Le gros de l’immigration maghrébine étant venue dans les années 60, il est donc normal qu’ils aient connu le même contexte de crise sociale et de régime d’assimilation aggravé par le travail de la gauche antiraciste, qui leur a fait détester la France et les Français en raison de la colonisation. Cette même idéologie soi-disant antiraciste prétend que l’intégration des Européens se serait mieux passée. C’est faux ! Car on a constaté que les immigrés européens venus à la même période n’avait pas bénéficié du contexte favorable qui a permis l’intégration de leurs prédécesseurs.
Ainsi, on voudrait nous faire croire que les problèmes d’intégration sont consubstantiels aux Maghrébins et Africains parce qu’ils seraient culturellement trop différents, voire considérés comme inférieurs par un État et des employeurs supposément racistes. Et les instituts de statistiques participent à cette vision en publiant des travaux où les immigrés sont classés et regroupés en fonction de leur origine ethnique mais jamais en fonction de la période de flux migratoire à laquelle ils appartiennent ou dont ils sont issus. C’est ainsi qu’on entretient le mensonge de l’intégration des communautés européennes et qu’on oppose les communautés immigrées entre elles. Les Européens n’ont jamais bénéficié de traitement de faveur. D’ailleurs, les ressortissants des ex-colonies étaient même prioritaires sur les Européens pour l’accès aux logements sociaux, ce qui explique pourquoi dans les années 80 les bidonvilles autour de Paris accueillaient encore beaucoup de Portugais.

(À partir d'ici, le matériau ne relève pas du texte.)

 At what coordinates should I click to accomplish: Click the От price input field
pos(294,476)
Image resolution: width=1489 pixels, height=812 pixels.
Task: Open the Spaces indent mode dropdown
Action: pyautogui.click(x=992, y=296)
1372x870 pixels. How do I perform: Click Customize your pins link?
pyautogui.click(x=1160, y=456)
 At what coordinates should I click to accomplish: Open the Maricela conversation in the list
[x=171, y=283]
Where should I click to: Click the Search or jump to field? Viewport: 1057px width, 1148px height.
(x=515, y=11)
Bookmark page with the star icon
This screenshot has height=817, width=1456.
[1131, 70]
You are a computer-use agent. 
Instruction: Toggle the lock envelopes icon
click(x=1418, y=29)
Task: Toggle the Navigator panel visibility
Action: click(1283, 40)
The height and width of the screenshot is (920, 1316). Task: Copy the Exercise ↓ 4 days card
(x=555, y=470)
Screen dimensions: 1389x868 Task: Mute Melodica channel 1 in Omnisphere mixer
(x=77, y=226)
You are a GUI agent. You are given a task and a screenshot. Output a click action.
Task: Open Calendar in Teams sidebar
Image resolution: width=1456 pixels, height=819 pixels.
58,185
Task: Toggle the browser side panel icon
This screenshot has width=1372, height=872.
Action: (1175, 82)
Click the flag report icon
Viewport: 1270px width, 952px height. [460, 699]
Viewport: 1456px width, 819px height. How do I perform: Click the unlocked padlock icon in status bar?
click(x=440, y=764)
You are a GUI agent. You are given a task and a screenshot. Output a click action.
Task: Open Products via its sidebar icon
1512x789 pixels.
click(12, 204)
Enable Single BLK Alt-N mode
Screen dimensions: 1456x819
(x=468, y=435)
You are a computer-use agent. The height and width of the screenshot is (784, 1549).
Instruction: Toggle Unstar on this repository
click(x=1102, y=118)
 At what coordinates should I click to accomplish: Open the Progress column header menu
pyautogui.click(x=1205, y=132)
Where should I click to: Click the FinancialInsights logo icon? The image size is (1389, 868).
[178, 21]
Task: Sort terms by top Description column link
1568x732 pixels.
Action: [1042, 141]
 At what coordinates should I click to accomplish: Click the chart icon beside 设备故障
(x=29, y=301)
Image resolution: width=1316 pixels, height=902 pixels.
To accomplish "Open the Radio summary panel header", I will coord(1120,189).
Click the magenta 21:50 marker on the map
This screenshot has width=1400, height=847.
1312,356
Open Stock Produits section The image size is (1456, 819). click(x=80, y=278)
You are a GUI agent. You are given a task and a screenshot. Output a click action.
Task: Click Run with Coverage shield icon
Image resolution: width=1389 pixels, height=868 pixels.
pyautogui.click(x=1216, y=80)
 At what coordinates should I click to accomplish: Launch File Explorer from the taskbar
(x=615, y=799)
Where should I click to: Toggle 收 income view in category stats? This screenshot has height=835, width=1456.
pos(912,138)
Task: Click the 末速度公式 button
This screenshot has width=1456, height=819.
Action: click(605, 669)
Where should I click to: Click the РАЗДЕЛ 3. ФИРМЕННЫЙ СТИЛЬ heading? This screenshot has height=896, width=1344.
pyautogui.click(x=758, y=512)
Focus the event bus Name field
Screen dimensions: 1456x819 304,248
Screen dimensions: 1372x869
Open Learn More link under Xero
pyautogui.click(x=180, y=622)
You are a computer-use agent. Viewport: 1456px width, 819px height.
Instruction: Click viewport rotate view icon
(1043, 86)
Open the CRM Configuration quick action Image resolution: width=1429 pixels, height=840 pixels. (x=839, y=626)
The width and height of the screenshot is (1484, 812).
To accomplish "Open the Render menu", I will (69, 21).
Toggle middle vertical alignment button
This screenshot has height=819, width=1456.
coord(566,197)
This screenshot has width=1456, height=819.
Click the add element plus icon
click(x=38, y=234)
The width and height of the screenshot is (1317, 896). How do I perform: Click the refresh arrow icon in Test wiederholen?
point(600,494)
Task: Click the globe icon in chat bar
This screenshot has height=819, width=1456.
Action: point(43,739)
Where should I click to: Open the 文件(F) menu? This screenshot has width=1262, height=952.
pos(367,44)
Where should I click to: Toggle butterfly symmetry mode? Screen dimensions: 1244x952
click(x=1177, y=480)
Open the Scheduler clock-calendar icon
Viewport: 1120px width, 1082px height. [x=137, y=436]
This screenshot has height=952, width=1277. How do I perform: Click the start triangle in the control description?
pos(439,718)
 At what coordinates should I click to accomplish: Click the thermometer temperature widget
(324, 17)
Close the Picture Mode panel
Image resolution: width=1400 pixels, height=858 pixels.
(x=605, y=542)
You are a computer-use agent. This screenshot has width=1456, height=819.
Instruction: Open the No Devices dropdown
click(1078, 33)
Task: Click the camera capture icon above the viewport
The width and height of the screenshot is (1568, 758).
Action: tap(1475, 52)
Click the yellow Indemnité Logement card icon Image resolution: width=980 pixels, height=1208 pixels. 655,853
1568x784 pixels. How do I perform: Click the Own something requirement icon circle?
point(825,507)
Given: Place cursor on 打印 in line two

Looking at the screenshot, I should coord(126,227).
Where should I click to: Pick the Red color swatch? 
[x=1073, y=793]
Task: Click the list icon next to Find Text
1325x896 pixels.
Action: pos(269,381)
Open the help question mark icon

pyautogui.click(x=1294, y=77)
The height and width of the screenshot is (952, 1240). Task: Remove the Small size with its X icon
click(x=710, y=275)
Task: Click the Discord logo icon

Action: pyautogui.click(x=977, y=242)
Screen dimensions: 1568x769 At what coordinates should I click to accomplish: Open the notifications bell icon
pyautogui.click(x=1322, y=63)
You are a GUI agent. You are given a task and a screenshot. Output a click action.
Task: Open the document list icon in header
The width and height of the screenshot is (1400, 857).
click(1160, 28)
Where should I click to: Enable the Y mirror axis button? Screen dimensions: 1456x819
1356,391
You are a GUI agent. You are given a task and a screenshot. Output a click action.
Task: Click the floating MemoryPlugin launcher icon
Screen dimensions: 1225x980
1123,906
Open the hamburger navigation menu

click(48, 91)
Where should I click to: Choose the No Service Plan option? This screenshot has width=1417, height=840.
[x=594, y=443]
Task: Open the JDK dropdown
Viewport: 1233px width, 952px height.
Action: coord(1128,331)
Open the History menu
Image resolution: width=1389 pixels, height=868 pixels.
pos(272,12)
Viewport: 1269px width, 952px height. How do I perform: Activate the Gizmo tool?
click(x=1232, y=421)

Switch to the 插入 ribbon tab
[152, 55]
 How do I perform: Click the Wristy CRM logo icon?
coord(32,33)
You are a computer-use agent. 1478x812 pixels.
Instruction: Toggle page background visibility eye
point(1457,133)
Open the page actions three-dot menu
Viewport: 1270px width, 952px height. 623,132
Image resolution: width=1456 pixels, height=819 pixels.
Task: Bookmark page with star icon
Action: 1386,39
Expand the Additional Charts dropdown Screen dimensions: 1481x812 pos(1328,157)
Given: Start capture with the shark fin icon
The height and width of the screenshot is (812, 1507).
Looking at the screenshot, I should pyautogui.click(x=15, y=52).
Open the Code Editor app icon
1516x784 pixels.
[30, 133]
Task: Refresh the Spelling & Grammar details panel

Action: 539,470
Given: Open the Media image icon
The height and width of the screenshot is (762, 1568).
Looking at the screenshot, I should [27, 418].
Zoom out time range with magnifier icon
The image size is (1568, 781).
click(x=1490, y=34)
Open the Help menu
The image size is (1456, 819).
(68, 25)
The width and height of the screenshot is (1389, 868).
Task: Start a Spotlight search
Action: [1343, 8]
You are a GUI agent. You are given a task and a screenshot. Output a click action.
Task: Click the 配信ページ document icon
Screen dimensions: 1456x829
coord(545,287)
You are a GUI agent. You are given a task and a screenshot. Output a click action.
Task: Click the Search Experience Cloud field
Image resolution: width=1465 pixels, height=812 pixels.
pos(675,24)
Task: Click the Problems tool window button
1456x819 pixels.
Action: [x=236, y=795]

Voilà qui explique pourquoi d’une part, je n’ai pas grand chose en commun avec une Isabelle Alonso ou un Manuel Valls (fils d’un peintre catalan et d’une femme de la haute bourgeoisie suisse… quand même !) et pourquoi, d’autre part, j’ai eu tant de mal à m’intégrer. Les immigrés espagnols des années 60 ont surtout engendré parmi l’élite quelques joueurs de foot (Luis Fernandez, Mathieu Valbuena) et une Anne Hidalgo qui n’est autre que la Rachida Dati espagnole. En conclusion, je crois que ce travail contribue à démystifier l’escroquerie ethniciste que le système entretient depuis des années à propos de l’immigration et qui ne fait que nous diviser entre jeune Français de même condition.
Salutations fraternelles,
P. B.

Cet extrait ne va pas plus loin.